=== Exercise description ===
Your job is to restate each entry word for word.

=== Dataset records ===
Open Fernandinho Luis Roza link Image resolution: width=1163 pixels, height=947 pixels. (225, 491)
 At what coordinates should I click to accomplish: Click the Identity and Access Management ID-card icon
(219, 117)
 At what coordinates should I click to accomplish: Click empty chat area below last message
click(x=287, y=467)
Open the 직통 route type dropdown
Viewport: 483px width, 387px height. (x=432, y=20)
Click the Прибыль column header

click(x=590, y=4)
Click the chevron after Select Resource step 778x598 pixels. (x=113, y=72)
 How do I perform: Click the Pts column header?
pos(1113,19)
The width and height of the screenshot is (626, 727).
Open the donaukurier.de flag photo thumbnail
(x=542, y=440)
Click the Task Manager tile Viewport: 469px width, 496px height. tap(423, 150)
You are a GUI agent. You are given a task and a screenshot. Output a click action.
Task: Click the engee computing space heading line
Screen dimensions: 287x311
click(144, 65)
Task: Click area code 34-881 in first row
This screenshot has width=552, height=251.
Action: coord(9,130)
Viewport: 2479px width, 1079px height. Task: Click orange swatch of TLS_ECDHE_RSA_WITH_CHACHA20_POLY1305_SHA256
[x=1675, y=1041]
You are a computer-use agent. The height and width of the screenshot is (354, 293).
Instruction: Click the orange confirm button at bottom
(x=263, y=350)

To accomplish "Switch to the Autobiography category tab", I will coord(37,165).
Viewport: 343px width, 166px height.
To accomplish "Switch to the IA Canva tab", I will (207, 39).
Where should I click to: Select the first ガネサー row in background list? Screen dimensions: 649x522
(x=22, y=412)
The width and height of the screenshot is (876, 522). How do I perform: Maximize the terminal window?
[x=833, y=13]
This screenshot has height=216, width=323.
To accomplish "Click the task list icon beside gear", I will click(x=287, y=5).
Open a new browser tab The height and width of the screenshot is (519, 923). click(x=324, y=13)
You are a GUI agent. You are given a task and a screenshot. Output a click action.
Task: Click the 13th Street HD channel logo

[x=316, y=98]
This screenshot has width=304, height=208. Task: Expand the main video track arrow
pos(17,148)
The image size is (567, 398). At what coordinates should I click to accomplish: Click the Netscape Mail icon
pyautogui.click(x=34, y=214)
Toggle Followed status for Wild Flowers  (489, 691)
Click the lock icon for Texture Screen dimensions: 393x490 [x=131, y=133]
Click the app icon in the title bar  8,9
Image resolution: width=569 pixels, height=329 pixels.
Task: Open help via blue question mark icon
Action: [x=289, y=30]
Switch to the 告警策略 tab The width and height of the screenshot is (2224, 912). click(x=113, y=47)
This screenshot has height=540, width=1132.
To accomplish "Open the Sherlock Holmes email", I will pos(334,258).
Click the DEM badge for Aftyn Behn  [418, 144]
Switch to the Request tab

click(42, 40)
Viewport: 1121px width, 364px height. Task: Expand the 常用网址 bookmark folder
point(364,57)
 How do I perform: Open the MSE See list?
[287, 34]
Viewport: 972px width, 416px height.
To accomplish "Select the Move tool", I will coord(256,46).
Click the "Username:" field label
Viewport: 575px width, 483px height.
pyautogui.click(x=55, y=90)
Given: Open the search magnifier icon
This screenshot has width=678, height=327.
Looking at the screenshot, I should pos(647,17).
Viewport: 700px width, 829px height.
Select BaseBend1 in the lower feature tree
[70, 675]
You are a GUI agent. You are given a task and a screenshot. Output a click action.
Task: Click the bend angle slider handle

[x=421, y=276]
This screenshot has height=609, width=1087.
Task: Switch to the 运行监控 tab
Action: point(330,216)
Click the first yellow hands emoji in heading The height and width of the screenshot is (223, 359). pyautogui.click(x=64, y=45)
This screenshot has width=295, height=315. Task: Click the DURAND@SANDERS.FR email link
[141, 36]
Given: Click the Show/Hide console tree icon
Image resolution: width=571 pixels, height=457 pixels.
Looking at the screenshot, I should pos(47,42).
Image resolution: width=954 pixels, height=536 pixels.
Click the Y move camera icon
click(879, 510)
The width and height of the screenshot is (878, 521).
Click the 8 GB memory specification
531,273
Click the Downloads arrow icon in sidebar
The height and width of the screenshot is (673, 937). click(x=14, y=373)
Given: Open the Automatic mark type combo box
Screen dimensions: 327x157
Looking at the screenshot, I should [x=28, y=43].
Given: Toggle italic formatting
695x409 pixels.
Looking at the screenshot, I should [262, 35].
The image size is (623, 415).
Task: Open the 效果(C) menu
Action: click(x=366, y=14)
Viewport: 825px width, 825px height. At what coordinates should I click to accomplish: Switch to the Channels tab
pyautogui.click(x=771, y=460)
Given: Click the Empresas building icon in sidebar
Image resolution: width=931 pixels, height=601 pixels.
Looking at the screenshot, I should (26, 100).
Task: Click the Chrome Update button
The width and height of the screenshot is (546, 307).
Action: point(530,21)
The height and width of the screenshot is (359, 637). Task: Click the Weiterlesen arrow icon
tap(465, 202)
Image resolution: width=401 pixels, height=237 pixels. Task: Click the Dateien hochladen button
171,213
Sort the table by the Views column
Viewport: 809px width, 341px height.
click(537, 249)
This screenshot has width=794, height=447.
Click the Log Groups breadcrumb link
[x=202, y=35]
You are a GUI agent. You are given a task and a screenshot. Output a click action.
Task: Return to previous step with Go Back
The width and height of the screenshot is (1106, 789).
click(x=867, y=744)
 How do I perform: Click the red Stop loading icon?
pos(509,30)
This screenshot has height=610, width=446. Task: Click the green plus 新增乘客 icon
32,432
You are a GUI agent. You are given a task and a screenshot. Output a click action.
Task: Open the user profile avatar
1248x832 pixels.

=== Exercise response ===
Open Fernandinho Luis Roza link Image resolution: width=1163 pixels, height=947 pixels. (225, 491)
 At what coordinates should I click to accomplish: Click the Identity and Access Management ID-card icon
(219, 117)
 At what coordinates should I click to accomplish: Click empty chat area below last message
click(x=287, y=467)
Open the 직통 route type dropdown
Viewport: 483px width, 387px height. (x=432, y=20)
Click the Прибыль column header

click(x=590, y=4)
Click the chevron after Select Resource step 778x598 pixels. (x=113, y=72)
 How do I perform: Click the Pts column header?
pos(1113,19)
The width and height of the screenshot is (626, 727).
Open the donaukurier.de flag photo thumbnail
(x=542, y=440)
Click the Task Manager tile Viewport: 469px width, 496px height. tap(423, 150)
You are a GUI agent. You are given a task and a screenshot. Output a click action.
Task: Click the engee computing space heading line
Screen dimensions: 287x311
click(144, 65)
Task: Click area code 34-881 in first row
This screenshot has width=552, height=251.
Action: coord(9,130)
Viewport: 2479px width, 1079px height. Task: Click orange swatch of TLS_ECDHE_RSA_WITH_CHACHA20_POLY1305_SHA256
[x=1675, y=1041]
You are a computer-use agent. The height and width of the screenshot is (354, 293).
Instruction: Click the orange confirm button at bottom
(x=263, y=350)

To accomplish "Switch to the Autobiography category tab", I will coord(37,165).
Viewport: 343px width, 166px height.
To accomplish "Switch to the IA Canva tab", I will (207, 39).
Where should I click to: Select the first ガネサー row in background list? Screen dimensions: 649x522
(x=22, y=412)
The width and height of the screenshot is (876, 522). How do I perform: Maximize the terminal window?
[x=833, y=13]
This screenshot has height=216, width=323.
To accomplish "Click the task list icon beside gear", I will click(x=287, y=5).
Open a new browser tab The height and width of the screenshot is (519, 923). click(x=324, y=13)
You are a GUI agent. You are given a task and a screenshot. Output a click action.
Task: Click the 13th Street HD channel logo

[x=316, y=98]
This screenshot has width=304, height=208. Task: Expand the main video track arrow
pos(17,148)
The image size is (567, 398). At what coordinates should I click to accomplish: Click the Netscape Mail icon
pyautogui.click(x=34, y=214)
Toggle Followed status for Wild Flowers  (489, 691)
Click the lock icon for Texture Screen dimensions: 393x490 [x=131, y=133]
Click the app icon in the title bar  8,9
Image resolution: width=569 pixels, height=329 pixels.
Task: Open help via blue question mark icon
Action: [x=289, y=30]
Switch to the 告警策略 tab The width and height of the screenshot is (2224, 912). click(x=113, y=47)
This screenshot has height=540, width=1132.
To accomplish "Open the Sherlock Holmes email", I will pos(334,258).
Click the DEM badge for Aftyn Behn  [418, 144]
Switch to the Request tab

click(42, 40)
Viewport: 1121px width, 364px height. Task: Expand the 常用网址 bookmark folder
point(364,57)
 How do I perform: Open the MSE See list?
[287, 34]
Viewport: 972px width, 416px height.
To accomplish "Select the Move tool", I will coord(256,46).
Click the "Username:" field label
Viewport: 575px width, 483px height.
pyautogui.click(x=55, y=90)
Given: Open the search magnifier icon
This screenshot has width=678, height=327.
Looking at the screenshot, I should pos(647,17).
Viewport: 700px width, 829px height.
Select BaseBend1 in the lower feature tree
[70, 675]
You are a GUI agent. You are given a task and a screenshot. Output a click action.
Task: Click the bend angle slider handle

[x=421, y=276]
This screenshot has height=609, width=1087.
Task: Switch to the 运行监控 tab
Action: point(330,216)
Click the first yellow hands emoji in heading The height and width of the screenshot is (223, 359). pyautogui.click(x=64, y=45)
This screenshot has width=295, height=315. Task: Click the DURAND@SANDERS.FR email link
[141, 36]
Given: Click the Show/Hide console tree icon
Image resolution: width=571 pixels, height=457 pixels.
Looking at the screenshot, I should pos(47,42).
Image resolution: width=954 pixels, height=536 pixels.
Click the Y move camera icon
click(879, 510)
The width and height of the screenshot is (878, 521).
Click the 8 GB memory specification
531,273
Click the Downloads arrow icon in sidebar
The height and width of the screenshot is (673, 937). click(x=14, y=373)
Given: Open the Automatic mark type combo box
Screen dimensions: 327x157
Looking at the screenshot, I should [x=28, y=43].
Given: Toggle italic formatting
695x409 pixels.
Looking at the screenshot, I should [262, 35].
The image size is (623, 415).
Task: Open the 效果(C) menu
Action: click(x=366, y=14)
Viewport: 825px width, 825px height. At what coordinates should I click to accomplish: Switch to the Channels tab
pyautogui.click(x=771, y=460)
Given: Click the Empresas building icon in sidebar
Image resolution: width=931 pixels, height=601 pixels.
Looking at the screenshot, I should (26, 100).
Task: Click the Chrome Update button
The width and height of the screenshot is (546, 307).
Action: point(530,21)
The height and width of the screenshot is (359, 637). Task: Click the Weiterlesen arrow icon
tap(465, 202)
Image resolution: width=401 pixels, height=237 pixels. Task: Click the Dateien hochladen button
171,213
Sort the table by the Views column
Viewport: 809px width, 341px height.
click(537, 249)
This screenshot has width=794, height=447.
Click the Log Groups breadcrumb link
[x=202, y=35]
You are a GUI agent. You are given a task and a screenshot. Output a click action.
Task: Return to previous step with Go Back
The width and height of the screenshot is (1106, 789).
click(x=867, y=744)
 How do I perform: Click the red Stop loading icon?
pos(509,30)
This screenshot has height=610, width=446. Task: Click the green plus 新增乘客 icon
32,432
You are a GUI agent. You are given a task and a screenshot. Output a click action.
Task: Open the user profile avatar
1248x832 pixels.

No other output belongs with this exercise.